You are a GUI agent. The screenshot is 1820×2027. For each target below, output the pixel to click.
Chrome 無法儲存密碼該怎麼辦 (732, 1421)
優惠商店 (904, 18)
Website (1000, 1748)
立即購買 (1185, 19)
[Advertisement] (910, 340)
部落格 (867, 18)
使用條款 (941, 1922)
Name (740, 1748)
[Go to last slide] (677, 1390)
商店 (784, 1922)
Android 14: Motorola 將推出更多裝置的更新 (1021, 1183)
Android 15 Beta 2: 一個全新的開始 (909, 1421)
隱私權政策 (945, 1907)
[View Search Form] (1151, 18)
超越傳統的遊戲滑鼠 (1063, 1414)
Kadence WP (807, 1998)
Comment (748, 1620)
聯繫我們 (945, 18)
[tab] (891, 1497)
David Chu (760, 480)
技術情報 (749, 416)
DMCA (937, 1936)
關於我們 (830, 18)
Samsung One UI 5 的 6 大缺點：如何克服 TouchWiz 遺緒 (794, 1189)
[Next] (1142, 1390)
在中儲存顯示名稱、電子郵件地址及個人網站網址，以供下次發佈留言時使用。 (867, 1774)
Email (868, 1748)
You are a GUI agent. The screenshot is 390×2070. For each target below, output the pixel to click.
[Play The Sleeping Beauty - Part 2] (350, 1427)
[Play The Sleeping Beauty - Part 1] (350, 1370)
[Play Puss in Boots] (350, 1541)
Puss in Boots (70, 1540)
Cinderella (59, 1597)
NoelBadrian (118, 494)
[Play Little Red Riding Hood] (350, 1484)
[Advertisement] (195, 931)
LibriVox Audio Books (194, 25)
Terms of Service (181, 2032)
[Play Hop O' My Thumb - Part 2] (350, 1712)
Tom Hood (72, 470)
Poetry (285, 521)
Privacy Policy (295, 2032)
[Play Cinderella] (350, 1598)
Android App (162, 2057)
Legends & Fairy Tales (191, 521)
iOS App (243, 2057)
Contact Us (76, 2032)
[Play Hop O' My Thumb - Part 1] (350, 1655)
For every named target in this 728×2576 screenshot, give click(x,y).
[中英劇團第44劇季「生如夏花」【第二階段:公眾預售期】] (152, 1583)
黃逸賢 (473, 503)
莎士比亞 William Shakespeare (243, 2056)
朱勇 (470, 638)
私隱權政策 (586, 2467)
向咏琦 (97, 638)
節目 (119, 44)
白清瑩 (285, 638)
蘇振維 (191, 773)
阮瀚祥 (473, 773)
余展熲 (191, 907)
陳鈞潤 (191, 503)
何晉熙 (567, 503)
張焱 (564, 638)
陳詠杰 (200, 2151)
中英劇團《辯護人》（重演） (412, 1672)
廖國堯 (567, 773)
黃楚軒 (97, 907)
_ _ _ _ _
Every record, restated word for word, should make up your reply.

You are a GUI agent. The screenshot is 1820×2027. For each target below, output the pixel to click.
Chrome 無法儲存密碼該怎麼辦 (732, 1421)
優惠商店 (904, 18)
Website (1000, 1748)
立即購買 (1185, 19)
[Advertisement] (910, 340)
部落格 (867, 18)
使用條款 (941, 1922)
Name (740, 1748)
[Go to last slide] (677, 1390)
商店 (784, 1922)
Android 14: Motorola 將推出更多裝置的更新 (1021, 1183)
Android 15 Beta 2: 一個全新的開始 (909, 1421)
隱私權政策 (945, 1907)
[View Search Form] (1151, 18)
超越傳統的遊戲滑鼠 (1063, 1414)
Kadence WP (807, 1998)
Comment (748, 1620)
聯繫我們 (945, 18)
[tab] (891, 1497)
David Chu (760, 480)
技術情報 (749, 416)
DMCA (937, 1936)
關於我們 (830, 18)
Samsung One UI 5 的 6 大缺點：如何克服 TouchWiz 遺緒 (794, 1189)
[Next] (1142, 1390)
在中儲存顯示名稱、電子郵件地址及個人網站網址，以供下次發佈留言時使用。 (867, 1774)
Email (868, 1748)
You are a GUI agent. The screenshot is 390×2070. For each target below, output the pixel to click.
[Play The Sleeping Beauty - Part 2] (350, 1427)
[Play The Sleeping Beauty - Part 1] (350, 1370)
[Play Puss in Boots] (350, 1541)
Puss in Boots (70, 1540)
Cinderella (59, 1597)
NoelBadrian (118, 494)
[Play Little Red Riding Hood] (350, 1484)
[Advertisement] (195, 931)
LibriVox Audio Books (194, 25)
Terms of Service (181, 2032)
[Play Hop O' My Thumb - Part 2] (350, 1712)
Tom Hood (72, 470)
Poetry (285, 521)
Privacy Policy (295, 2032)
[Play Cinderella] (350, 1598)
Android App (162, 2057)
Legends & Fairy Tales (191, 521)
iOS App (243, 2057)
Contact Us (76, 2032)
[Play Hop O' My Thumb - Part 1] (350, 1655)
For every named target in this 728×2576 screenshot, give click(x,y).
[中英劇團第44劇季「生如夏花」【第二階段:公眾預售期】] (152, 1583)
黃逸賢 (473, 503)
莎士比亞 William Shakespeare (243, 2056)
朱勇 (470, 638)
私隱權政策 (586, 2467)
向咏琦 (97, 638)
節目 (119, 44)
白清瑩 (285, 638)
蘇振維 (191, 773)
阮瀚祥 (473, 773)
余展熲 (191, 907)
陳鈞潤 (191, 503)
何晉熙 (567, 503)
張焱 (564, 638)
陳詠杰 (200, 2151)
中英劇團《辯護人》（重演） (412, 1672)
廖國堯 (567, 773)
黃楚軒 (97, 907)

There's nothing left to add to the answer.